CTV will continue to grow as a foundational performance channel

Unlike linear TV advertising, which typically focuses on building brand awareness, CTV advertising has proven itself a strong performance advertising channel. As the technology and targeting capabilities improve, this will only become more evident.  

“If you go to a hundred brands in the United States, I don’t care what brands they are, and ask, ‘What are two of the core performance campaigns you’re running as investments?’ They’ll say, paid search and paid social. Now performance marketing on CTV is on that same kind of bar,” said Innes.

“Connected TV advertising is now on par with Facebook ad performance in terms of conversion rates,” he continued. “I think you’re going to start seeing brands place that confidence in performance campaigns on connected TV that you see in social media, and that comes with a certain investment.” 

It is an investment already underway, as evidenced by the growing spend and reallocation of budgets toward the CTV-plus-performance approach.
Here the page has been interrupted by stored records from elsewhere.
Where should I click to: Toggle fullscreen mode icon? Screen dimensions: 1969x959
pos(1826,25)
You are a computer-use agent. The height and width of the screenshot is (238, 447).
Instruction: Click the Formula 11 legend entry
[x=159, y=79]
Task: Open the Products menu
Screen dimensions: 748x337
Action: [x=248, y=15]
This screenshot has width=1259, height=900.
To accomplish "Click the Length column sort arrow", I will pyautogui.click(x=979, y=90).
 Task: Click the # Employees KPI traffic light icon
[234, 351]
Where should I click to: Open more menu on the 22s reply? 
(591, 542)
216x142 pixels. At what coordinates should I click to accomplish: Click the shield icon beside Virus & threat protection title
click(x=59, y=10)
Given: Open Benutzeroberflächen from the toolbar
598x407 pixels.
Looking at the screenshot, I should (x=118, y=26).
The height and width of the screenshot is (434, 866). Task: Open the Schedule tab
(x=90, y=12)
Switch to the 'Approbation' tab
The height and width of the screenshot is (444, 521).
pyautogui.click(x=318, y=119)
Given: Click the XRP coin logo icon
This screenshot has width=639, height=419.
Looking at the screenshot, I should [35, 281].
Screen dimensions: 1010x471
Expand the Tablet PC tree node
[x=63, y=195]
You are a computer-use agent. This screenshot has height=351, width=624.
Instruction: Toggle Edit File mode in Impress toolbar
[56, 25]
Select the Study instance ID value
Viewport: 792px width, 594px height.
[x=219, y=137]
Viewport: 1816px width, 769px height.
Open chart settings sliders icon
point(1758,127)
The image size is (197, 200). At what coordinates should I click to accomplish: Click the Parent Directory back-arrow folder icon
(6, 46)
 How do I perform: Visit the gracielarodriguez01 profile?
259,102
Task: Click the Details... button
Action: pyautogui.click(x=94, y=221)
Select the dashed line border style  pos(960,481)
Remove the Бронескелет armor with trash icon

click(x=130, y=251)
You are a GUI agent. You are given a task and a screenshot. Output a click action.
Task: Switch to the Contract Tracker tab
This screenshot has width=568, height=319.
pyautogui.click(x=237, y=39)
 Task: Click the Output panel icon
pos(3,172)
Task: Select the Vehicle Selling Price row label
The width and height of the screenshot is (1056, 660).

Moving into 2022, it’s simply a matter of marketers shifting their mindsets and strategies away from what they think they know about TV advertising and reframing CTV advertising with its performance potential in focus. 

“That sets a line in the sand. That’s going to change behavior going forward,” said Innes. 

The addressable audience is going to expand and become more targetable

CTV technology and the data with which it’s integrated allows marketers to directly address audiences that they would not be able to with linear TV.  

“You see a lot of brands just take whatever they’re doing in linear TV and move it to connected TV and try the same thing,” said Innes. “The change we’re seeing, which will really materialize over the next year, is now that connected TV has been proven to have the same performance as these other channels, it really opens up what audiences we can message.”

With CTV, marketers can target audiences using data from various sources using platforms such as the Oracle Data Cloud, site tracking pixels and their own audience data. Innes explained that the addressable audience is “not limited to just who’s watching television, per se; it’s the entire United States. There’s really an unending path to reaching a group of consumers on streaming television.” 

The size of the addressable audience is just the beginning. The reach that CTV advertising is capable of is made more powerful by the channel’s targeting abilities. Given that it’s not limited by a single commercial time spot that all viewers see, CTV advertisements can feature different messaging targeted toward various audience segments. 

A large retailer that MNTN works with, for example, has 16 different audience segments. “They’re starting to think through this audience approach that you typically only see on an established performance platform,” said Innes. 

Creativity in the construction of campaigns will become paramount

To take full advantage of the performance and targeting capabilities of CTV advertising, marketers will need to overhaul their creative strategies in 2022. 

Ensuring that CTV creative drives performance goals requires including some call to action in the advertisement, whether a website address or a QR code, which allows tracking of audience engagement from the campaign.   

“All of our TV commercials have the domain present throughout the entire ad,” Innes said. “They include some type of call to action, even if it’s a loose one, and we’re measuring traffic driven to the site. And that’s just a very, very core difference in thinking.”

If advertisers want to achieve the most follow-through on these calls to action, the creative needs to be the most relevant to the audience seeing it. This requires targeted messaging for the different audience segments. 

As Innes explained, it can simply be the last few seconds that vary. This might include messaging directed toward repeat customers of a brand and audience members who have never purchased to encourage them to make their first. It could also be made even more specific — including messaging about cart abandonment, for example. 

2021 served as a proving ground for CTV advertising, as it demonstrated its capabilities as a performance marketing channel. The growth in CTV ad spending and the evidence of reallocated budgets in its direction are promising signs for the channel’s outlook in 2022 and beyond, and marketers need to take note and take action.  

“The transition that’s happening in television from linear to measurement-enabling connected TV is in full effect,” said Innes. “And in my mind, it’s basically done; the world just needs to realize it’s occurred.”